Bumble shares fell aftermarket on Tuesday as the company reported earnings that missed Wall Street estimates and gave first-quarter guidance that paints an even gloomier picture.
The company reported operating income of $37 million, compared to the $40 million analysts polled by FactSet were expecting. The company also said it expects to bring in between $242 million and $248 million in revenue in the first three months of 2025, compared to the $257 million analysts were expecting.
Bumble did not provide a figure for its quarterly net loss because it’s still finishing up some accounting. Analysts expect the company to bring in $27 million in net income for the quarter and rack up a net loss of $608 million for 2024.

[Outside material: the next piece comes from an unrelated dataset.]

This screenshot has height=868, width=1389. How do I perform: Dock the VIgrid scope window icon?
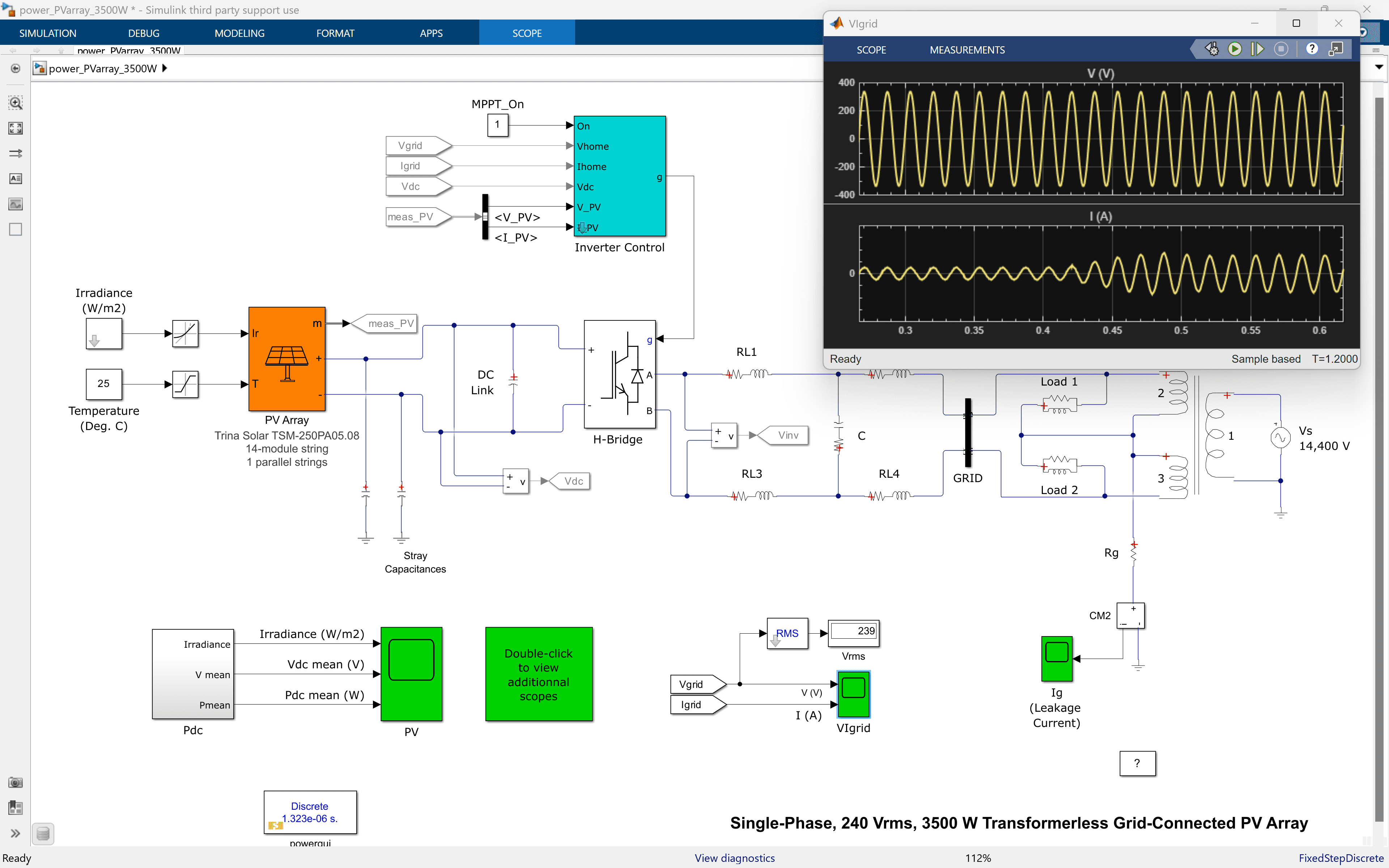(1335, 50)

Bumble shares fell 13% in after-hours trading minutes after the results were posted. Bumble is down nearly 40% in the past year and nearly 90% since its 2021 initial public offering.
The earnings report is the first since the company announced that its CEO, Lidiane Jones, would be stepping down for personal reasons. Come mid-March, she will be replaced by Whitney Wolfe Herd, Bumble’s founder who herself had stepped down as CEO at the beginning of 2024.
Bumble’s larger competitor, Match Group, also announced earlier this month that CEO Bernard Kim would be leaving his position and is being replaced by Spencer Rascoff, who was previously CEO of Zillow.
The executive shake-ups come as investors are frustrated with stagnating growth in dating apps. Sales for the two major dating app platforms stayed virtually flat from 2023 to 2024.
Now both Bumble and Match have started 2025 with lackluster guidances: Match, which owns Tinder, Hinge, and OkCupid, said it expects sales to range from $3.4 billion to $3.5 billion in all of 2025. Prior to that guidance, analysts were expecting a little over $3.5 billion.